What to do
Answer with one number: the count of lines in this material that hold the word "agent".

★ ★ ★ ★

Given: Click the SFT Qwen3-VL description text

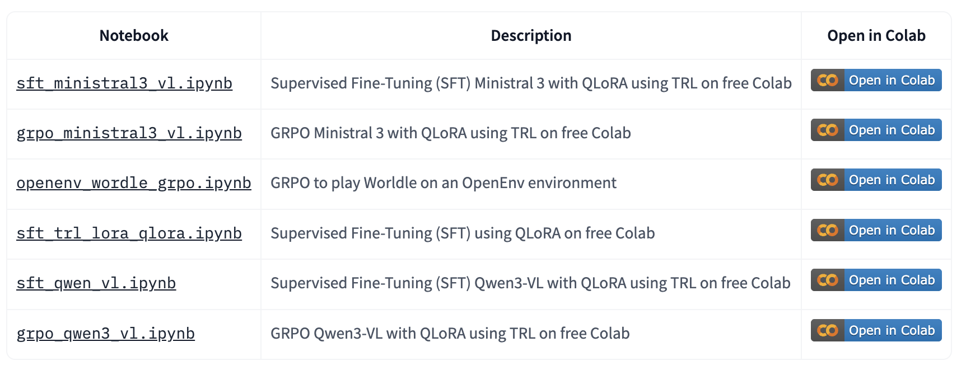Looking at the screenshot, I should (x=530, y=283).
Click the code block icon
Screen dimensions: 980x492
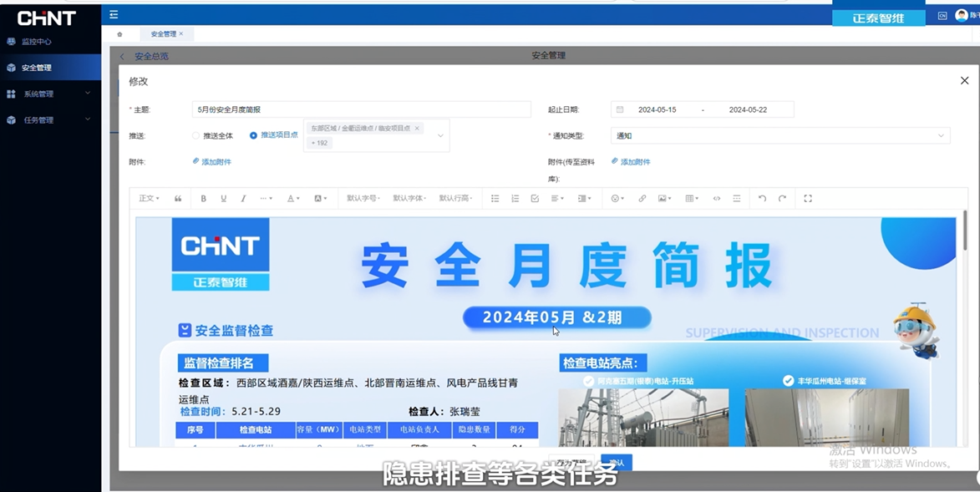click(717, 198)
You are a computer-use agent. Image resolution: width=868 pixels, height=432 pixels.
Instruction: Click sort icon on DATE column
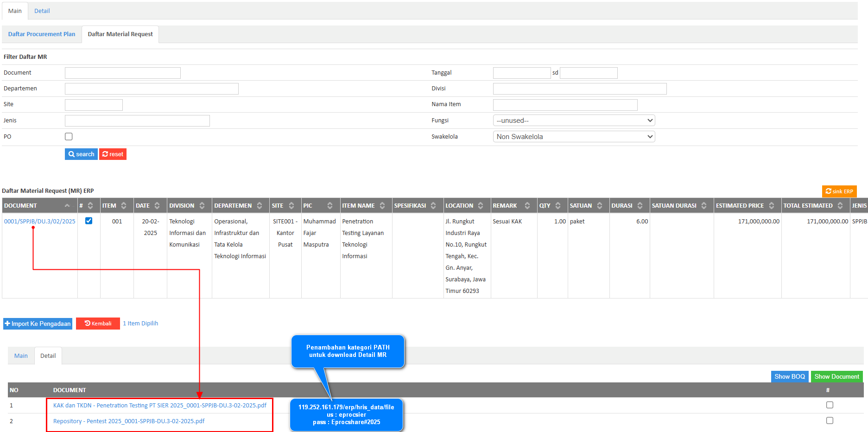[157, 206]
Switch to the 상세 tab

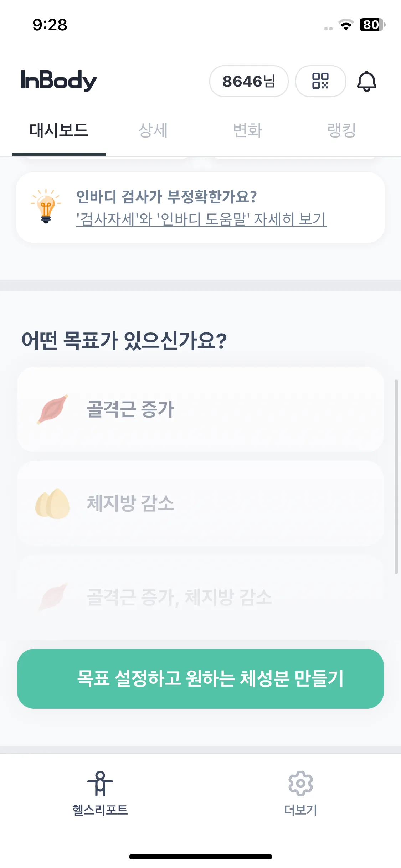(153, 130)
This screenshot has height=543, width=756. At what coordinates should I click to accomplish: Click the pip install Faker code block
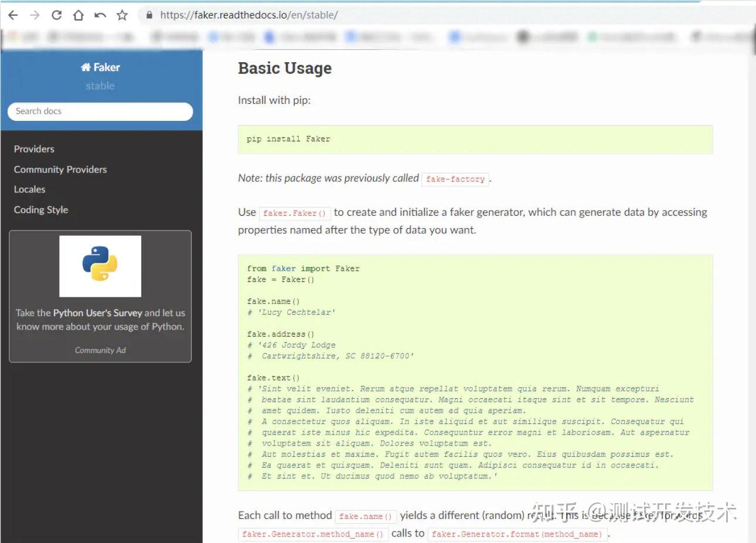pyautogui.click(x=475, y=140)
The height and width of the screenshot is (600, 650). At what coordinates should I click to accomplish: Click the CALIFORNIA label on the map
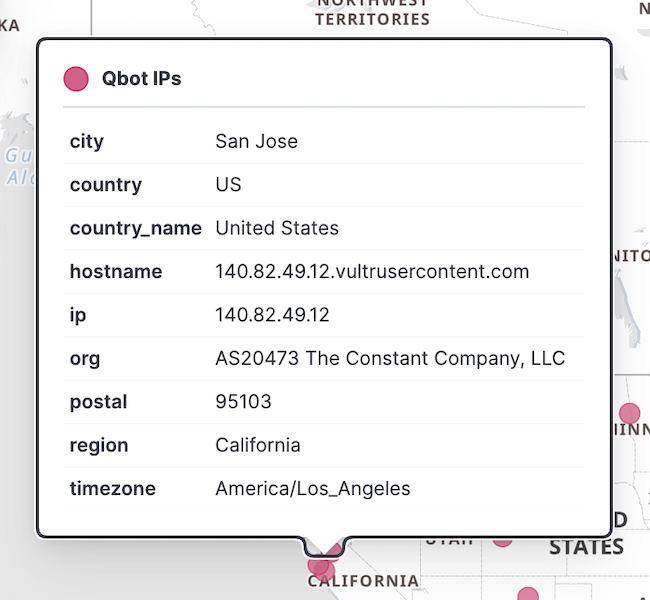pos(363,581)
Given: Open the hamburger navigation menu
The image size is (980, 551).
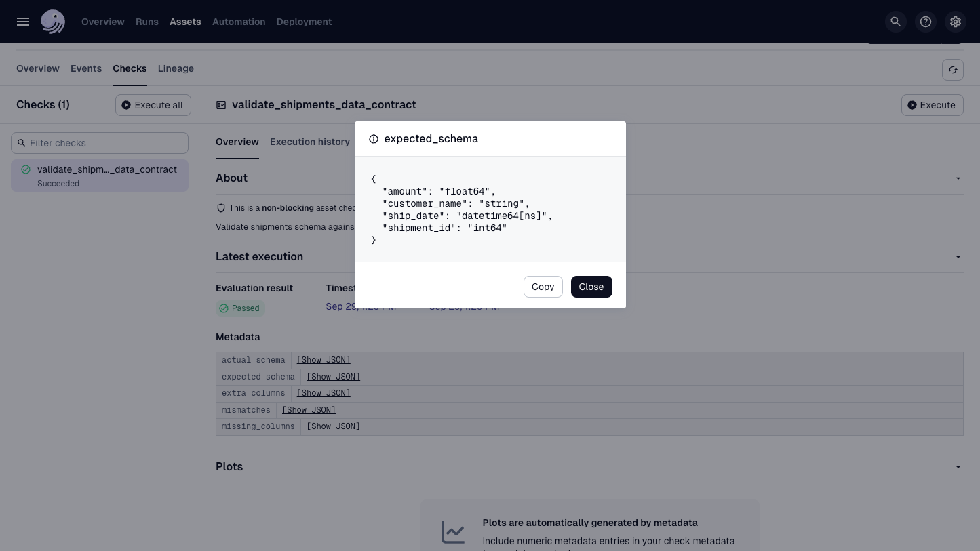Looking at the screenshot, I should point(23,21).
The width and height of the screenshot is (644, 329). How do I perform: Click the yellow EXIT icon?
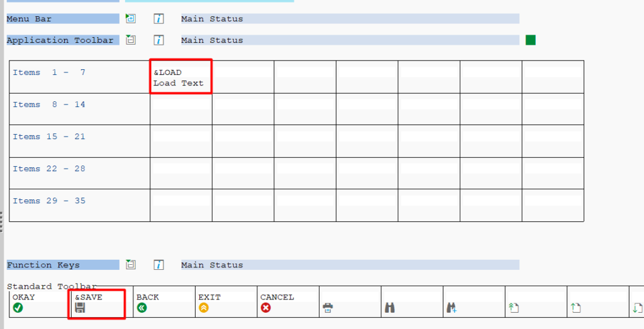point(203,308)
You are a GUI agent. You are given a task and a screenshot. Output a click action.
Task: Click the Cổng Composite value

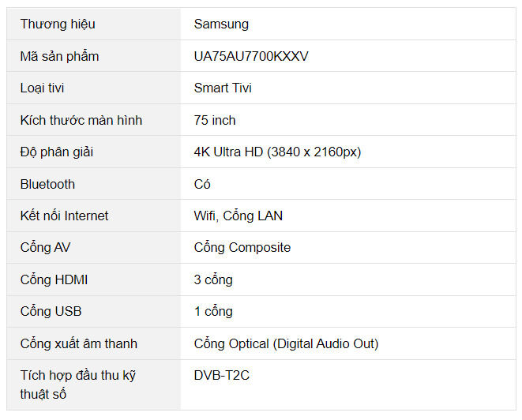pos(242,248)
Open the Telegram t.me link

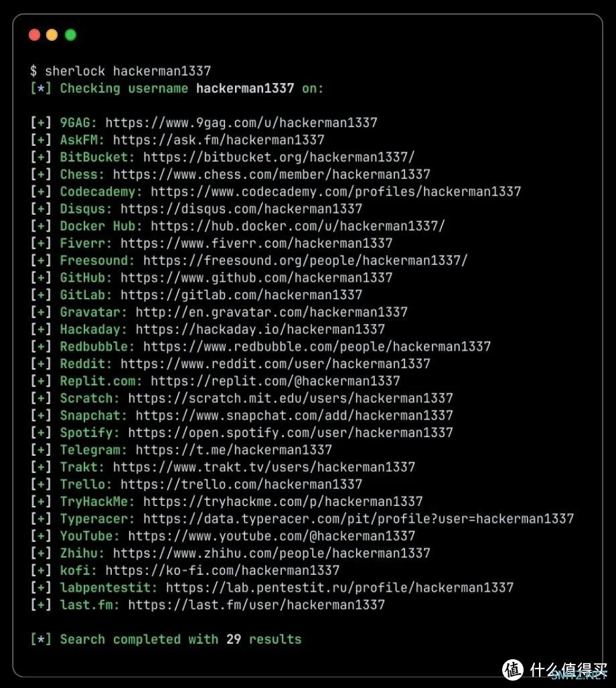tap(234, 449)
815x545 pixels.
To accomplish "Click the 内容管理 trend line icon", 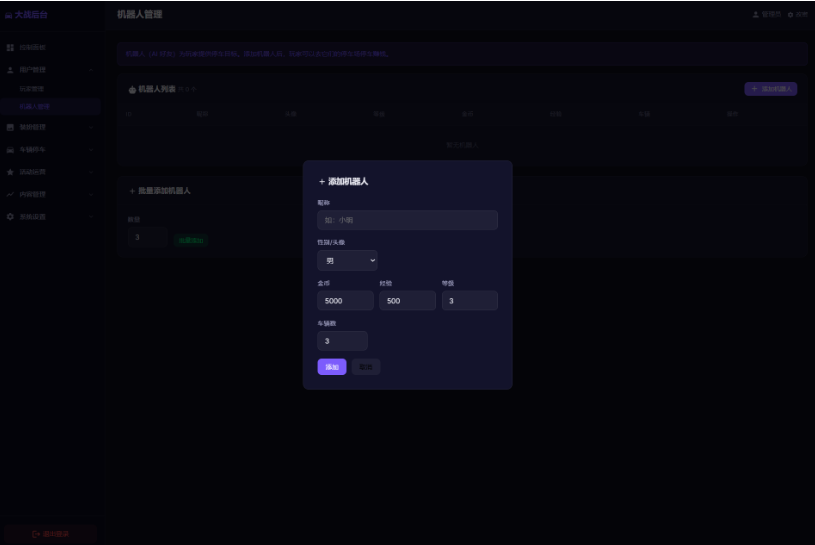I will click(x=10, y=194).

★ ★ ★ ★

Exercise answer
2